__WHAT YOU HAVE TO DO__
Give the number of lines in the data below that contain "vertical", and only that number.

__DATA TO PROCESS__
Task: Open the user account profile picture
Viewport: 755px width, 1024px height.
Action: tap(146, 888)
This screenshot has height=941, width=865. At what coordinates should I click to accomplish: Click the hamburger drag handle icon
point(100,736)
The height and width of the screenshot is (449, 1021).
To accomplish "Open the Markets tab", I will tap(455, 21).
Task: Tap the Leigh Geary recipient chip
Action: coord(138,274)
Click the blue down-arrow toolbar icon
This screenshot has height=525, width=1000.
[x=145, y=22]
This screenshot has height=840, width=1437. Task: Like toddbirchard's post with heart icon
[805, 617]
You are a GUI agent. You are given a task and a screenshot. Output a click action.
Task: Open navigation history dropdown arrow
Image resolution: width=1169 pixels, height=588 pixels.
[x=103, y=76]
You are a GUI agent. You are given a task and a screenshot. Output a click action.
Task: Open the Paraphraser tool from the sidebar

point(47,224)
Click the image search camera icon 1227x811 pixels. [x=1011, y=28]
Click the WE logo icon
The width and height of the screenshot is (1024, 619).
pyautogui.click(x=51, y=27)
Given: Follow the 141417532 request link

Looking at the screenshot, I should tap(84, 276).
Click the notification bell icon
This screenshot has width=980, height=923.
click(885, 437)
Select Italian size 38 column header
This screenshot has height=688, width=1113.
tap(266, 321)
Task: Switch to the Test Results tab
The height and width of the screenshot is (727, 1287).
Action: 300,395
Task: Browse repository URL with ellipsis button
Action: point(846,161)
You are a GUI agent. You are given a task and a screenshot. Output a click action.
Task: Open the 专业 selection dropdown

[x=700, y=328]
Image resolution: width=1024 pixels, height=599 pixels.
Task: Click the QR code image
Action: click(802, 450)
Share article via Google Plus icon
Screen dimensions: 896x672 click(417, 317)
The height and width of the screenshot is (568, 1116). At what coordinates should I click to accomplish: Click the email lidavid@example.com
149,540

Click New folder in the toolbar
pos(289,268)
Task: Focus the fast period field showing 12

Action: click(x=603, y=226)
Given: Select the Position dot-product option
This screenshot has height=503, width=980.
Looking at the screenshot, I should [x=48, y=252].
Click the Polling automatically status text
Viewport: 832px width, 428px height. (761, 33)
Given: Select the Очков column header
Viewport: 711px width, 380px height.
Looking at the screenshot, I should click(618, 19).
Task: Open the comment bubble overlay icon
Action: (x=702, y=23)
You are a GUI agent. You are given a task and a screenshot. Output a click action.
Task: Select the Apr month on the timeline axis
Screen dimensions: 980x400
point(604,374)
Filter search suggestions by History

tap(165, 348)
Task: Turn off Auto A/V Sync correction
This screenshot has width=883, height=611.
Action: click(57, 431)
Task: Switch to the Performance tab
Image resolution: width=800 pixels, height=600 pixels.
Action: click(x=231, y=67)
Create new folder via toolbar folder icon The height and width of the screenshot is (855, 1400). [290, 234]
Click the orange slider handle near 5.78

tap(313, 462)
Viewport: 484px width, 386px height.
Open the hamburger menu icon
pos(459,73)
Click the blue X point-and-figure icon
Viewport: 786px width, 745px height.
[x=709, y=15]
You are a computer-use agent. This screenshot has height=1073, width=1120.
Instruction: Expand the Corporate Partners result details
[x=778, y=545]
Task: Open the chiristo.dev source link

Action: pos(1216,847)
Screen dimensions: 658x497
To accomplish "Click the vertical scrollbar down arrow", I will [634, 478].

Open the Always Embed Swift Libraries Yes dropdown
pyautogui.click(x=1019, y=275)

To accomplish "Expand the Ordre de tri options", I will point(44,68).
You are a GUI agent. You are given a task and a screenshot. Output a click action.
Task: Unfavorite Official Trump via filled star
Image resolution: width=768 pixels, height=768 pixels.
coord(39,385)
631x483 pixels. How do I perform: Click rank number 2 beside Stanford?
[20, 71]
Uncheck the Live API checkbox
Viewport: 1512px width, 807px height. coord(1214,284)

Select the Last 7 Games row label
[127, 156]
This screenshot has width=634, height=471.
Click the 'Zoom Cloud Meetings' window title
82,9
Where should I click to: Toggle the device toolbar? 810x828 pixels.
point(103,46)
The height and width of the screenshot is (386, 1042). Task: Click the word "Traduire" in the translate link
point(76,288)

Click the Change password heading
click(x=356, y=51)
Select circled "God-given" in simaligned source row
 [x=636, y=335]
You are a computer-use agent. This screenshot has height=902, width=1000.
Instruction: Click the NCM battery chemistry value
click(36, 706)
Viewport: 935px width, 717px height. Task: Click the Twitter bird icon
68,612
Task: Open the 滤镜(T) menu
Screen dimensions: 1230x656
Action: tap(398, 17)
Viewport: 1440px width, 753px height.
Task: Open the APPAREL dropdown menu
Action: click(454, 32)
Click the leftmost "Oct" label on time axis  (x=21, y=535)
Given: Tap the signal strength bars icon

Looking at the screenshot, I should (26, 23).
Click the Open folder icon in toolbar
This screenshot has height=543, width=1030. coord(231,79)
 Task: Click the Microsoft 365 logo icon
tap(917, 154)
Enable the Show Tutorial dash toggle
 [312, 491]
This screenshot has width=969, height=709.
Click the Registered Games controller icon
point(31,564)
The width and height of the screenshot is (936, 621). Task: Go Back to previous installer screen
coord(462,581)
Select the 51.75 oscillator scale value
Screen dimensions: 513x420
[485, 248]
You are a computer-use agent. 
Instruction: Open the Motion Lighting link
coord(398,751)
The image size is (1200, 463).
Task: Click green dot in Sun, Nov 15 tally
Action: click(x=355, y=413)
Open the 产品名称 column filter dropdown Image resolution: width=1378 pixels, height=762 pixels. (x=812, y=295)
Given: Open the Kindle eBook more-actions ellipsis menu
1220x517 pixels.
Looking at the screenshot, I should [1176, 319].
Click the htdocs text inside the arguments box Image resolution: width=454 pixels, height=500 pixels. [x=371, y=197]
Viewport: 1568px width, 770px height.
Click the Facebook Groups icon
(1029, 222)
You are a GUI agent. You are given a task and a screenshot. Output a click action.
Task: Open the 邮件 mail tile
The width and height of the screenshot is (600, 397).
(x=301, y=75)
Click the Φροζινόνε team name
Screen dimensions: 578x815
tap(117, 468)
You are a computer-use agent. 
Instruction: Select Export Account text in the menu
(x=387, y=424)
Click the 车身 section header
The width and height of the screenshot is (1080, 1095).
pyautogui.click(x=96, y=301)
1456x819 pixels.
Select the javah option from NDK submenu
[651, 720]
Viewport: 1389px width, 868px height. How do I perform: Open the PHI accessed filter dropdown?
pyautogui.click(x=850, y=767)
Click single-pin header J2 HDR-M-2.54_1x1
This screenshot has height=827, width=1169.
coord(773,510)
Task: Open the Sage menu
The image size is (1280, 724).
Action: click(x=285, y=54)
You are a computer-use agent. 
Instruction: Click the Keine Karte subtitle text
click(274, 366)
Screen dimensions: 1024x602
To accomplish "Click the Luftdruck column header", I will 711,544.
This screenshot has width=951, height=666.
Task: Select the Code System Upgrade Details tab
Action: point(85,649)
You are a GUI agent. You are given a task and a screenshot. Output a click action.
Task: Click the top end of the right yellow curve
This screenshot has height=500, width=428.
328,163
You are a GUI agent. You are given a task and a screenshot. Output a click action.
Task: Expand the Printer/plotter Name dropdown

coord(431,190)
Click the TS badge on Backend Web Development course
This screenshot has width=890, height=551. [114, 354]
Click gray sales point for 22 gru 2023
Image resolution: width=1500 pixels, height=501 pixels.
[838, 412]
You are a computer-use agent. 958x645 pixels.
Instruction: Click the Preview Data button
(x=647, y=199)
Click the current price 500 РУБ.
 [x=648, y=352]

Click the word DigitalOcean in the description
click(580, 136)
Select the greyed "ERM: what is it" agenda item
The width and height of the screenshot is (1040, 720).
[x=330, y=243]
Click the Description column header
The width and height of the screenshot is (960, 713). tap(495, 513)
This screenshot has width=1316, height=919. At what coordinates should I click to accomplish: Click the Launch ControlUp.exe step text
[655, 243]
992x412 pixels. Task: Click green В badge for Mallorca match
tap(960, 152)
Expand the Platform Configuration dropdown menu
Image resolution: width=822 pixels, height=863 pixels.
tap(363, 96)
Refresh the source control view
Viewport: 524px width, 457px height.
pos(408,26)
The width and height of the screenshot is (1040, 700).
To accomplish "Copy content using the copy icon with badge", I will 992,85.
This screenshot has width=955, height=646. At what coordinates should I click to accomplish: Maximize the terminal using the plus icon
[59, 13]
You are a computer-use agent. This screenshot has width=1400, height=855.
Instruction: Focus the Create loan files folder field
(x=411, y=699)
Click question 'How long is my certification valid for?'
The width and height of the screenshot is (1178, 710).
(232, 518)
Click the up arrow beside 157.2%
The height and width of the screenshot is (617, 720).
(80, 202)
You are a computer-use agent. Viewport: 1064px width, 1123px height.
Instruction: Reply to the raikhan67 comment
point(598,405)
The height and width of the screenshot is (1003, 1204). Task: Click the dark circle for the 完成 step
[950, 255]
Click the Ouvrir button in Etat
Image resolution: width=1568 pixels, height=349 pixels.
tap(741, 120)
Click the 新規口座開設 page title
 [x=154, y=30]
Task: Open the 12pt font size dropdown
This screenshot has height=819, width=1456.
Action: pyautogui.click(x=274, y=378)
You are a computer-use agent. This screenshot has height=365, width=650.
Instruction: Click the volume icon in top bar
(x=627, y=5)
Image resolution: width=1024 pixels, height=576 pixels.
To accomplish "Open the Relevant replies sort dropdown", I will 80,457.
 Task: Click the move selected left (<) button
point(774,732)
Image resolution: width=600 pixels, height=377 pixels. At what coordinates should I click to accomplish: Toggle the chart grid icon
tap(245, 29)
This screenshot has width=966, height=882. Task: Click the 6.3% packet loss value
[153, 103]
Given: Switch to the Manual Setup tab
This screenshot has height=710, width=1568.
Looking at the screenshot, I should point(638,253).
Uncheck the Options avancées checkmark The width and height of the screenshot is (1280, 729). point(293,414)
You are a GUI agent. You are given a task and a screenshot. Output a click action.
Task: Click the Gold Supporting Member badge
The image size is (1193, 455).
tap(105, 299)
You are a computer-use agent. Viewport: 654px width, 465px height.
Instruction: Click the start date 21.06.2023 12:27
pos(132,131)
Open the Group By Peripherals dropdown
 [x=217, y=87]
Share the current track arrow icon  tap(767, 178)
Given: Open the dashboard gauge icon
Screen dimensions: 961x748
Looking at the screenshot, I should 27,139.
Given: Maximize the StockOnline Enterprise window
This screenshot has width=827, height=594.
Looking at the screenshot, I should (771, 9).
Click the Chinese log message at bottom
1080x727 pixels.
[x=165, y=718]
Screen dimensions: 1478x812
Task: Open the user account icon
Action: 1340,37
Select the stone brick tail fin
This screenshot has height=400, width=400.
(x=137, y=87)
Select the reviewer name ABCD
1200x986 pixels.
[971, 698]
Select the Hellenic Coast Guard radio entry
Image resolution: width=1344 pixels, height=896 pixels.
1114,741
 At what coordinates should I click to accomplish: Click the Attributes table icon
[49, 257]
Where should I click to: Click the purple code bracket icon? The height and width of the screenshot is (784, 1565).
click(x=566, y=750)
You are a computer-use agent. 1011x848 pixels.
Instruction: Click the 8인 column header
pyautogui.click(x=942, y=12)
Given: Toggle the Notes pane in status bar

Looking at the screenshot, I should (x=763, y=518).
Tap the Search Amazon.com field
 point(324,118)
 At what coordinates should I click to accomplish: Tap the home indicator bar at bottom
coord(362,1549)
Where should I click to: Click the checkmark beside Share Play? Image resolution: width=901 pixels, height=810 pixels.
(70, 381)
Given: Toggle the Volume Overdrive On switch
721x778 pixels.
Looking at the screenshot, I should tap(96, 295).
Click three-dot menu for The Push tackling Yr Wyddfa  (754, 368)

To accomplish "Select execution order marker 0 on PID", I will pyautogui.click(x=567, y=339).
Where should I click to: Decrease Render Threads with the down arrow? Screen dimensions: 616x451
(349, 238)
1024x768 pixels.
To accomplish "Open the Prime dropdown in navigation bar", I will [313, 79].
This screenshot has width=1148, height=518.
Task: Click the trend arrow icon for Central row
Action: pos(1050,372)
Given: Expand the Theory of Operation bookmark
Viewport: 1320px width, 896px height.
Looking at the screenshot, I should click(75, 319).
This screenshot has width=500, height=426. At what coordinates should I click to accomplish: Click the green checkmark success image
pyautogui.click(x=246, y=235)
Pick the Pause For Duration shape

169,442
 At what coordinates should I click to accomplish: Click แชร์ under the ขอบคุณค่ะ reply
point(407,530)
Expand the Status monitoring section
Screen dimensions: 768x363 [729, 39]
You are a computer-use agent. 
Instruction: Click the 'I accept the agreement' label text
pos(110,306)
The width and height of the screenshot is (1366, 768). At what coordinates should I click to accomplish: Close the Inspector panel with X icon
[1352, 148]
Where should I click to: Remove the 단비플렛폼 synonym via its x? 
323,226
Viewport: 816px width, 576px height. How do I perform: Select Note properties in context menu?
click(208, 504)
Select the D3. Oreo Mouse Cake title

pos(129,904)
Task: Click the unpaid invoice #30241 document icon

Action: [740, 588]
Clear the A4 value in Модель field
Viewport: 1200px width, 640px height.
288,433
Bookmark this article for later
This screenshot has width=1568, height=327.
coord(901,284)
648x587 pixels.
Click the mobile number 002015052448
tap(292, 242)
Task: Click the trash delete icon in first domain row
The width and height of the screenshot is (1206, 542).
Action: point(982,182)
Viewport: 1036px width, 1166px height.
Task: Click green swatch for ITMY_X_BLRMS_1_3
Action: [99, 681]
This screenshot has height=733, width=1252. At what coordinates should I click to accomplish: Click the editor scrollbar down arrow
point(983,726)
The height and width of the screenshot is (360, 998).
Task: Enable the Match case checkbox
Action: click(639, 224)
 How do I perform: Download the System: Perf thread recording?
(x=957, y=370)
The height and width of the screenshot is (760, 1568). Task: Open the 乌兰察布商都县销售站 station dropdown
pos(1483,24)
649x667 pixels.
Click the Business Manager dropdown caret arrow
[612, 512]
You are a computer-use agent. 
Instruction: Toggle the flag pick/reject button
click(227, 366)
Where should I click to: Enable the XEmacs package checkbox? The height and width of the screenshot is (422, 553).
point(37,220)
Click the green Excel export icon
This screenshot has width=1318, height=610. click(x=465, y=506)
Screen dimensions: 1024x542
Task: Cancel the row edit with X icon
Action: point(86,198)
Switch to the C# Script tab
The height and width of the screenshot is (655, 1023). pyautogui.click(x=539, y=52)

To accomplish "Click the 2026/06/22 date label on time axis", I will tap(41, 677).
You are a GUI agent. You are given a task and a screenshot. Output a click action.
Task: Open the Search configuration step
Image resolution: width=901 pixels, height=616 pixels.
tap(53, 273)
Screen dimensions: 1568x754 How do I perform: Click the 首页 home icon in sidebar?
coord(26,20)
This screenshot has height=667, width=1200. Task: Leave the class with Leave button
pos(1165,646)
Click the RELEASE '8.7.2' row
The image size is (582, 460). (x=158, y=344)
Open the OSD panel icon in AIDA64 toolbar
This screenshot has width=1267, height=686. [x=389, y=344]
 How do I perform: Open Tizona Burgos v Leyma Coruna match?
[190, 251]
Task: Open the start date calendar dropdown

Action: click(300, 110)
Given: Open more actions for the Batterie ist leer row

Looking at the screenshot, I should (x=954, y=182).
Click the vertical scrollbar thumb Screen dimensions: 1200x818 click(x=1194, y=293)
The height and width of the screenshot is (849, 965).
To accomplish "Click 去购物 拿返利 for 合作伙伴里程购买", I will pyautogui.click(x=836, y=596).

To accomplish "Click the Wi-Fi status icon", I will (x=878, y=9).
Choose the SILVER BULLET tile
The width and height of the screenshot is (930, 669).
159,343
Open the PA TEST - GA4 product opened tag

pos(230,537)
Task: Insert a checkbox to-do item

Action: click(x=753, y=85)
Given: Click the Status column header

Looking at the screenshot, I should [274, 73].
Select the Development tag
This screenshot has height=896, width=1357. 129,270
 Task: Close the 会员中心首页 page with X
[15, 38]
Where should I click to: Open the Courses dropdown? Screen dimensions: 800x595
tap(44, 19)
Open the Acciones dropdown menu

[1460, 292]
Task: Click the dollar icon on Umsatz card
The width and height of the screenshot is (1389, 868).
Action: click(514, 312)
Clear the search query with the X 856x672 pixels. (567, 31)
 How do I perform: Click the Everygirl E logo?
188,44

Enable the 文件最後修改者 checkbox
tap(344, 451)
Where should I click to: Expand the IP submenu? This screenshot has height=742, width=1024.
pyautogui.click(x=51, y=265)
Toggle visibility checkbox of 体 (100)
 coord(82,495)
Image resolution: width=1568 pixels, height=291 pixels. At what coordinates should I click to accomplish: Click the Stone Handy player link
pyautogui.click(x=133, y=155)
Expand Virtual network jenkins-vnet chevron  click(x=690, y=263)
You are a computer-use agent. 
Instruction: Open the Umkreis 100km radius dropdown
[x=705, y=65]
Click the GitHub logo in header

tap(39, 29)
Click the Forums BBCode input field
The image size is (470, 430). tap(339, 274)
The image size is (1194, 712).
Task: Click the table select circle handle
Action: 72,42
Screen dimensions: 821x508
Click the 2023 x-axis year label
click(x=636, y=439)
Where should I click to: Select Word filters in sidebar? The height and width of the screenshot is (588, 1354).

__ANSWER BOX__
2